● Document segment:
>> START

GPS

This is my fifth blog post on the subject of #NoEstimates. You can find the previous ones here:

Some of them have ”stirred up some dust” in the agile community. In fact, other people have wrote their own blog posts based on them.

””GPS””

GPS

To continue the analogy of indicators found in a normal car, the time has now come to the GPS (Global Positioning System). What is the primary function of a GPS? It’s of course that it can tell you exactly where you are. Wouldn’t that be great to have in software development? My experience is that the ”accuracy” of our current location can be uncertain at times. For example if we are working to fix a critical bug. We don’t know if we can fix it in one hour or one day. To be fair, not even the GPS has exact precision (accuracy is in theory 15 meters for civil GPS:es).

The second big thing with a GPS is that you can give it a destination and it will plan a route to get there from where you are. You can even choose if you want to go the shortest of fastest way! Recently we went on a trip by car to the northern parts of Sweden to go skiing for a weekend. We drove along and the GPS told us things like:

  • How far we have gone (from our starting point)
  • At what speed we where going
  • How far it was to the destination
  • The estimated time of arrival at the destination

On the car trip a thing I haven’t really thought about popped into my mind. After a while we turned into a new road that was not in the GPS, and it got confused. It started to say that we should turn back, but after a short while it ”accepted the fact” and said ”Re-planning the route”. Then it struck me, this would be a great function to have in software development! To a) know where you are and b) have the possibility at a low effort re-plan the route, if and when, we hit upon an obstacle in our journey. To me this is what agile is all about, to have the possibility to adapt and constantly re-plan considering reality (i.e, that things change) and not headless trying to stick to an initial plan (like in Waterfall).

SW-GPS

The GPS for software development needs to be able to answer these four questions:

  • Where are you?
  • At what capacity are you operating right now (speedometer)?
  • What is your destination?

>> END

● What you need to do:
#1 Retype a passage from the GPS post word for word, beginning at the words "The GPS for" and stopping after the words "is your destination?".
#2 According to the GPS post, why would the ability of a GPS to re-plan a route be valuable in software development? Answer in one to three sentences.

● Excerpted data:

>> START

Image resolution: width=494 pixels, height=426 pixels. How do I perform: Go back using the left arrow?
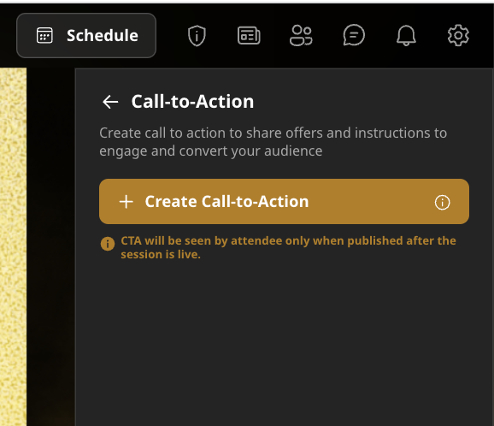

>> END
>> START

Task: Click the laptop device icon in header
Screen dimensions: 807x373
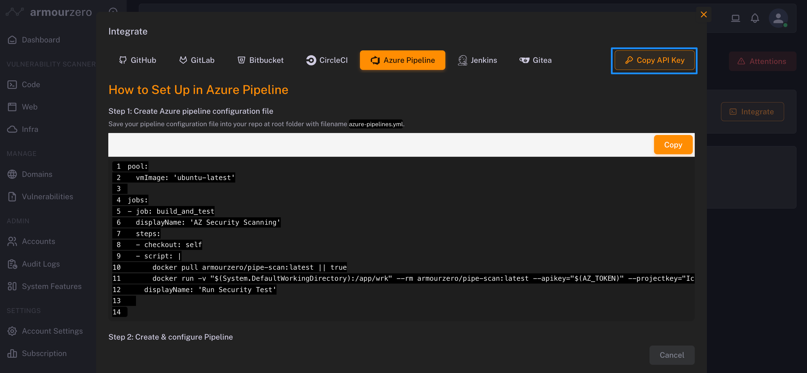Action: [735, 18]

>> END
>> START

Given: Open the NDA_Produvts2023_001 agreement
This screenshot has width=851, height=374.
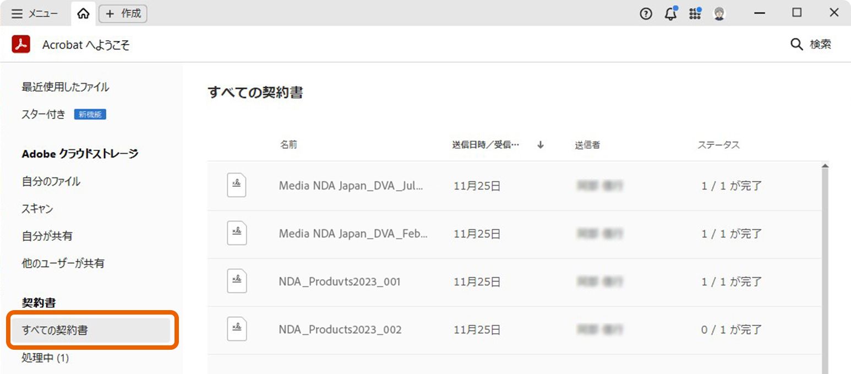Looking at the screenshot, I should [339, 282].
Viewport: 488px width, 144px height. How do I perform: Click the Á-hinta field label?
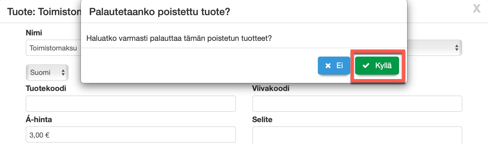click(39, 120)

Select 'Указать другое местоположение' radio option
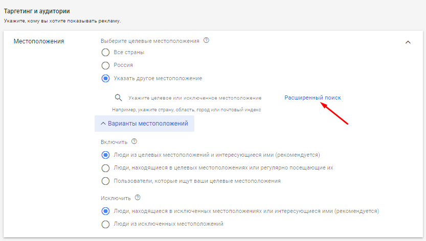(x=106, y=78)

>> END

● Solved problems:
#1
The GPS for software development needs to be able to answer these four questions:

  • Where are you?
  • At what capacity are you operating right now (speedometer)?
  • What is your destination?

#2 It would allow a team to re-plan its route with little effort whenever it meets an obstacle along the way. The author regards this as the essence of agile: adapting and constantly re-planning in light of reality, because things change, rather than blindly holding to an initial plan as in Waterfall.